Salir
de Cuenca implica necesariamente dos cosas. Una, salir de mi zona de confort y
enfrentarme a nuevos estímulos, amenazas y oportunidades. Y dos, unas cuantas
horas de autobús; en este caso, 10 horas hasta Quito, la capital de Ecuador.
Quito
es una ciudad de 35 km de largo y 20km de ancho, según el taxista que me recoge
en la terminal terrestre y me deja en mi punto de destino en la city. Yo me lo
creo. Es enorme. Y además con una significante diferencia entre el norte y
el sur de la ciudad. Al norte, se concentra la clase media-alta,
los negocios, las empresas y la administración local y nacional. Al
sur, las clase social medio-baja, el caos, los burros en las calles y el
desorden. Esta separación está claramente marcada por el monte del
Panecillo que divide ambas zonas. La colina está coronada por la Virgen de Quito, una virgen gigante (al estilo del Cristo de Río de Janeiro en Brasil) que, además de dividir la ciudad
en dos, da la cara a la zona norte (los ricos) y la espalda a la zona sur (los pobres).
Por
supuesto no me resisto a avistar la ciudad, el norte y el sur, desde allí
arriba, así que me propongo, como no, subir al monte por las escaleras a
las que se accede desde el Centro Histórico. Nada más empezar mi incursión un
grabado en la pared me advierte de que no estoy en zona segura. Pero no hago
mucho caso, avanzo animada por un guardia de seguridad con una cacho metralleta que me dice: ¡Dele,
usted está delgadita y no le va a costar llegar arriba! Sin embargo, unos
metros más arriba, una vecina sentada en las escaleras con un par de garrafas
de agua me advierte de que es peligroso seguir subiendo yo solita, que me detenga
en la siguiente calle y que coja el autobús o un taxi para que me deje
arriba. Añade además que, a pesar de que desde hace unos meses la municipalidad
haya instalado unos “ojos de águila” (cámaras de seguridad) para controlar los
robos, la zona sigue siendo insegura. Este aviso, me pone realmente en alerta,
así que sigo su consejo y me subo en el autobús un poco más arriba.
En
el Panecillo, una insignificante decena de gringos y yo observamos las vistas.

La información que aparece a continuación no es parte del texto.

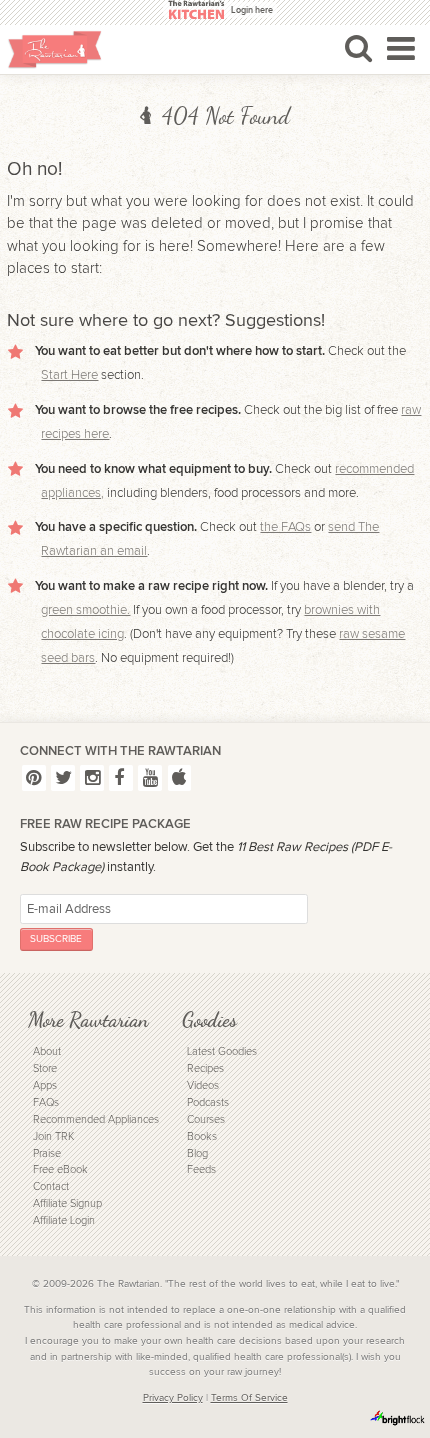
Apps (45, 1085)
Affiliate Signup (67, 1203)
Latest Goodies (222, 1051)
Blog (197, 1153)
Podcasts (208, 1102)
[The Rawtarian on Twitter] (63, 777)
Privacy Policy (173, 1398)
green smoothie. (85, 610)
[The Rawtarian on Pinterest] (34, 777)
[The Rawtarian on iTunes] (180, 777)
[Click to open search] (358, 48)
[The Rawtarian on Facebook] (121, 777)
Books (202, 1136)
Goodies (209, 1019)
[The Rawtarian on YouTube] (150, 777)
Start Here (69, 375)
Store (45, 1068)
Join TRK (53, 1136)
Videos (203, 1085)
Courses (206, 1119)
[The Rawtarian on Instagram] (92, 777)
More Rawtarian (88, 1019)
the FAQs (285, 527)
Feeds (201, 1169)
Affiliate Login (64, 1220)
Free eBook (60, 1169)
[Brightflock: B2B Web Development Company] (398, 1418)
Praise (47, 1153)
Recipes (205, 1068)
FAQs (46, 1102)
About (47, 1051)
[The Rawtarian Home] (55, 49)
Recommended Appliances (96, 1119)
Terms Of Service (249, 1398)
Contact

Poco turismo, pienso para mí misma, teniendo en cuenta que ese lugar es uno de
los mayores atractivos de la ciudad. Sin embargo, esta percepción cambia cuando
por la noche salimos por la conocida zona de La Ronda. Una calle de estilo
español, colonial, que bien podría ser cualquier calle de Andalucía, que ha
sido reformada y convertida en uno de los sitios de más marcha nocturnos de
Quito. Esta zona sí está repleta de turistas que, como yo, aprovechan la noche
del viernes en la capital del país andino.
Tras
unas horas moviéndome en esta zona desconocida o de aprendizaje, esto es Quito,
regreso a Cuenca, tras otras 10 horas de autobús. Cuenca me tiene atrapada. No sé si por la ciudad en si,
o más bien por todo lo que conlleva mi vida aquí.